This is specifically a consumer model (or specifically ChatGPT) issue. e.g. IME codex does not do this, and will just tell you when you're missing something or somehow wrong, and Gemini does this weird thing where it tells you you're a genius and then immediately starts correcting everything you said.

▲

solid_fuel an hour ago | parent [-]

Sycophancy is just one aspect of the problems I mentioned, though. Another huge one is hallucination, and one that is actually far worse than I thought:

> It’s been proven that when a model is trained on large volumes of highly factual and non-theoretical data, it learns to always have an answer. DeepSeek V4 Pro (1.6T params, 49B active, 44 AA Intelligence Index score) has a ludicrous 94% hallucination score on the AA-Omniscience benchmark, meaning on questions that it couldn’t figure out, it only stated that it didn’t know around 6% of the time, and the rest it confidently hallucinated an answer. GLM-5.2 scored a 28% hallucination rate, Opus 4.8 was 36%, Fable 5 was 48%, and GPT-5.5 was 86%.

https://arrowtsx.dev/bigger-models/

I think even a 5% hallucination rate would be terrible for a teacher, who should generally be comfortable with saying "I don't know off the top of my head but here is how to find resources to answer your question".

---

So, just to drive the point home, Codex has an 86.9% hallucination rate on the AA-omniscience score in this index https://benchlm.ai/models/gpt-5-3-codex - if you ask it something that wasn't sufficiently covered in its training data, it will confidently make up an answer nearly 87% of the time.
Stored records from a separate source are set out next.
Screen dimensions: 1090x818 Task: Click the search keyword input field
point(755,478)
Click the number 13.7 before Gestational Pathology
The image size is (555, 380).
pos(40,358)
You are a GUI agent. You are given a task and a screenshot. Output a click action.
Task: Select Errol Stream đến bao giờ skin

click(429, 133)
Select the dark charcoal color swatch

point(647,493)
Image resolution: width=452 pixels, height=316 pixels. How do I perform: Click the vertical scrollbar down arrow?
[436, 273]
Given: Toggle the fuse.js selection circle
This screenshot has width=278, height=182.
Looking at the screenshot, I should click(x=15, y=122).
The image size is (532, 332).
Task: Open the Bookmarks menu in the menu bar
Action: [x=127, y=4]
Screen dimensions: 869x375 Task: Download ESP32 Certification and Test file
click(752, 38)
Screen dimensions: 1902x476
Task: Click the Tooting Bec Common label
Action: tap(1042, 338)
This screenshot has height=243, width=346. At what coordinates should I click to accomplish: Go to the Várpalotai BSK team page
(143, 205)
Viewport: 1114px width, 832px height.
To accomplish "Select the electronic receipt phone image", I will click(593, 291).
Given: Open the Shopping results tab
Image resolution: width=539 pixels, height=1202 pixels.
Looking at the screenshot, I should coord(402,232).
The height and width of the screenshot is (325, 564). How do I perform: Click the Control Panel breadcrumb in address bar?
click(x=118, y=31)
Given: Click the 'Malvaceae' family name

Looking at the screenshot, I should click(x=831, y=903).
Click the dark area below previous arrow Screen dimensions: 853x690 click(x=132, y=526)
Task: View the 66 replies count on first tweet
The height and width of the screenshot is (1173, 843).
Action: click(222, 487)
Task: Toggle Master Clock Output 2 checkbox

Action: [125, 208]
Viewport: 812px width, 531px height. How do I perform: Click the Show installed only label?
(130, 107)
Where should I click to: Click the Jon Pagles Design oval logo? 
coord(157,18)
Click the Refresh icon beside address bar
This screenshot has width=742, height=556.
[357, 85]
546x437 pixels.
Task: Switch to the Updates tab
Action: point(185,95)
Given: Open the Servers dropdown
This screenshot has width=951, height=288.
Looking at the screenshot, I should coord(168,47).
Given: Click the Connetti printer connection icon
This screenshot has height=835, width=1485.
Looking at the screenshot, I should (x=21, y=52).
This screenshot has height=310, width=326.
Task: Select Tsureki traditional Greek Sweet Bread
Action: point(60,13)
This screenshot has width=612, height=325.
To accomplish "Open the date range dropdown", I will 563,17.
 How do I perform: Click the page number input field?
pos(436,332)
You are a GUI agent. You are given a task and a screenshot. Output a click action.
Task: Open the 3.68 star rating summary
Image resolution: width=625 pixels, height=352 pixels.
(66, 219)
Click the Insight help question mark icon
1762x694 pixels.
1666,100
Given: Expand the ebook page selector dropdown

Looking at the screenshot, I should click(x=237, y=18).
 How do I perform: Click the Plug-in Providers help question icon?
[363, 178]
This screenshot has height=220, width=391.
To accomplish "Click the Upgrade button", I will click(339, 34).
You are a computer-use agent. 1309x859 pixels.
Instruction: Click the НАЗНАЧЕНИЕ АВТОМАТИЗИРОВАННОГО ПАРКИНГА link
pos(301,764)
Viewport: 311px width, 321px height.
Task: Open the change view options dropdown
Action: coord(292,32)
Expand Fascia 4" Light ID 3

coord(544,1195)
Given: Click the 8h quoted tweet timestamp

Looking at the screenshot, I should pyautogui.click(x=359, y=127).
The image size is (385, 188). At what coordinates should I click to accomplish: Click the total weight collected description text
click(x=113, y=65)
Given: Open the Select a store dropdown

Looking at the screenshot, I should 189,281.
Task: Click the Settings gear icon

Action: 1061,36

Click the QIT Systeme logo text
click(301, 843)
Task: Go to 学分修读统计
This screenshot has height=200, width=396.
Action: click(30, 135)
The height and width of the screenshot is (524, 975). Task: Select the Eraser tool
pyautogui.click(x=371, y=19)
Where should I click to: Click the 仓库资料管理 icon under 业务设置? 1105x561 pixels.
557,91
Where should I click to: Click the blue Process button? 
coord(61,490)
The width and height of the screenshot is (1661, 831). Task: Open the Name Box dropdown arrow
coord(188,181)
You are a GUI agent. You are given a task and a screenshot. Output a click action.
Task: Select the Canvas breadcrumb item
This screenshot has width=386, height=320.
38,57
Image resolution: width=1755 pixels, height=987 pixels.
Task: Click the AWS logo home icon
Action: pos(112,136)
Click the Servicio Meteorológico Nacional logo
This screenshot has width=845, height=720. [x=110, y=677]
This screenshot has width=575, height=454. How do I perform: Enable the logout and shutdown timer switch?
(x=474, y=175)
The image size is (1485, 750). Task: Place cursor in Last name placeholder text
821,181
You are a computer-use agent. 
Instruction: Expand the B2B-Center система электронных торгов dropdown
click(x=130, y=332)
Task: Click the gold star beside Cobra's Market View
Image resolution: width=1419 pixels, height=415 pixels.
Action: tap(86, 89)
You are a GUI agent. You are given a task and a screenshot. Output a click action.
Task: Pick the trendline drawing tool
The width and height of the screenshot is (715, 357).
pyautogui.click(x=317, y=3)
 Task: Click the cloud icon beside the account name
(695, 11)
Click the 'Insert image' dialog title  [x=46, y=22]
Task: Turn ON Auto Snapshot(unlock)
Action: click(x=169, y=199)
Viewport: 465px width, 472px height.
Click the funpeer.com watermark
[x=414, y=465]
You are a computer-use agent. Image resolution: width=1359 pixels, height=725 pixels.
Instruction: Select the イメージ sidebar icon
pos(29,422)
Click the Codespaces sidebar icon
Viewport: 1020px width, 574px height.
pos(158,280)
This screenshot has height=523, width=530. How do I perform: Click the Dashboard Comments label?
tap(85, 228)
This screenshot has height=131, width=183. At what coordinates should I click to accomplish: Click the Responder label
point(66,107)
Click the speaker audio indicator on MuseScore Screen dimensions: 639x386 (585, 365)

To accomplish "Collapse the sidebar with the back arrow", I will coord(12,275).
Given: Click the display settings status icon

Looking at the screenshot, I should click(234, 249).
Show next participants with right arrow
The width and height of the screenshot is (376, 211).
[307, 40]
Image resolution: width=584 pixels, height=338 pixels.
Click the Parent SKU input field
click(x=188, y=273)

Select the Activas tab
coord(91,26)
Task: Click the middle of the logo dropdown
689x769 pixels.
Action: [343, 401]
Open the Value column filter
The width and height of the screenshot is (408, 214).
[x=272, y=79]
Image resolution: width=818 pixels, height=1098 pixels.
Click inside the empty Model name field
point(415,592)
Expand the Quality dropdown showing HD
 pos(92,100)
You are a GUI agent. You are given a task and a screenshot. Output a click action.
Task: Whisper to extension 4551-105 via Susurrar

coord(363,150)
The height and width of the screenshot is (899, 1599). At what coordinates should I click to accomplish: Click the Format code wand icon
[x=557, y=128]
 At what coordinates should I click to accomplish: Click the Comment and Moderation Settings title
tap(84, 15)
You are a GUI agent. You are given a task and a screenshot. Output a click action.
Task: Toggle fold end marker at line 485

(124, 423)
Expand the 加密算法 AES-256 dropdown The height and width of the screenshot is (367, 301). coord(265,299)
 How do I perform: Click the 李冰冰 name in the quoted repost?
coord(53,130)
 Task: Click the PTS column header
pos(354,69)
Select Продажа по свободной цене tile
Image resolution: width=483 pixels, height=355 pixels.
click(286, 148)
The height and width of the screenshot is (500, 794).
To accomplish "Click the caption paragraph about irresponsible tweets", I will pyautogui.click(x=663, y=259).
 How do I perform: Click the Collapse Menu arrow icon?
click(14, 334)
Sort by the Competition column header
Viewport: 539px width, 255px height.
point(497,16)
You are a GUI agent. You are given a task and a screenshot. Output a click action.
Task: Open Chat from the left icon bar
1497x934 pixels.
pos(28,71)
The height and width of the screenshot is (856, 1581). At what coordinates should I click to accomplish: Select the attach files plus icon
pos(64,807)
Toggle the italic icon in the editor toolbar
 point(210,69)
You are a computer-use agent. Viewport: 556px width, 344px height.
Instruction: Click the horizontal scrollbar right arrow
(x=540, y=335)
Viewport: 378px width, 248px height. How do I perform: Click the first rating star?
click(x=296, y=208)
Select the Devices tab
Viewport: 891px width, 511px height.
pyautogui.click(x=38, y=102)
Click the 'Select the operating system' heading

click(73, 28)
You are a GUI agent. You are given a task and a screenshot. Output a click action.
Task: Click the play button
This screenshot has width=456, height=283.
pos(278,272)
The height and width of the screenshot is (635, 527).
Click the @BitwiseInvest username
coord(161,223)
While you might think it is happy to correct you when you are wrong, you don't know that for sure since you don't know when you're wrong. Codex may have been happily agreeing with you about things you had completely backwards.

	▲	ndriscoll a minute ago \| parent [-]
		Except I generally do know when I'm wrong because I'm working in a domain I am familiar with, and it will often create experiments on the fly unprompted (well, prompted, but generically in AGENTS.MD) to see. My experience actually using it for software is that it almost never makes up answers.